Read CLAUDE.md and progress.md before starting.     # Strategy Memory Replay
Only modify files under `src/`.                       # Policy-Gated Tool Invocation (intent constraint)
Stop and report if cost exceeds 60% of session budget. # Budget threshold

The maxTurns: 12 cap enforces the iteration budget. The allowedTools / disallowedTools lists implement a two-stage policy gate (capability mapping + deny list). The instruction to read CLAUDE.md and progress.md at session start triggers strategy memory replay through flat-file retrieval.

When the Mapping Breaks Down

The five equivalences above are useful shorthand, not drop-in replacements. The mapping flattens distinctions that matter at scale:

  • Strategy Memory Replay via flat files loses similarity-based recall. OAS assumes embedding retrieval over a strategy store; grepping CLAUDE.md or reading progress.md only matches literal tokens. When a new task is semantically similar to a past task but uses different vocabulary, flat-file memory misses it entirely.
  • Policy-Gated Tool Invocation without risk scoring under-enforces. PreToolUse hooks plus a static deny list collapse OAS's five stages into two. A deny list cannot distinguish rm -rf /tmp/cache from rm -rf / unless you hand-author the matcher, and industry data indicates that inline runtime risk scoring is the stage most production setups omit — Gravitee's State of AI Agent Security 2026 report finds only 23% of organizations enforce AI security inline at the point of action.
  • Budget-Constrained Execution Loop collapses if only one budget is enforced. maxTurns without session-level cost caps still allows an agent to stay under the iteration ceiling while issuing expensive tool calls on every turn. As execution-budget analyses note, multi-layer enforcement is the control — single-layer enforcement is a budget in name only.
  • Schema-Aware Decomposition assumes a stable schema. In greenfield code or during active refactors, the "real schema entities" the agent should ground plans in are themselves in flux. Priming against a schema that is about to change produces plans that break on merge.
  • Perception Normalization's feedback loop requires an output quality signal.

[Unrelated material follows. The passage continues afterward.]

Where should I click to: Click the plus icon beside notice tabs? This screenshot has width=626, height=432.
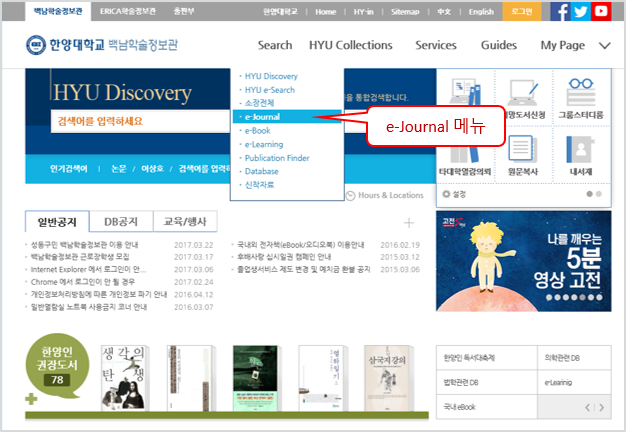tap(409, 222)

On coding agents without deterministic test or lint feedback — interactive exploration, architectural planning — there is no degradation signal to close the loop on.

If you need the formal guarantees OAS describes, budget for vector retrieval, an explicit policy engine, and multi-layer budget enforcement. The flat-file equivalents are the right default for small teams and solo practitioners; they are not the right default for multi-tenant or regulated deployments.

Key Takeaways

  • OAS provides formal names for patterns coding-agent practitioners already approximate with lighter-weight primitives — the vocabulary is useful for cross-team communication and training.
  • Five of eleven patterns have direct coding-agent equivalents; the other six are data-pipeline-specific.
  • The highest-value OAS insight is treating budget, policy, memory, schema grounding, and perception as a unified system rather than independent concerns.
  • OAS pattern pages describe the what and why; this site's pages provide the concrete commands, config, and PreToolUse hook scripts. Use them together.
  • The mapping is a translation layer, not a substitution. When the formal guarantees matter, implement the formal pattern — not the flat-file approximation.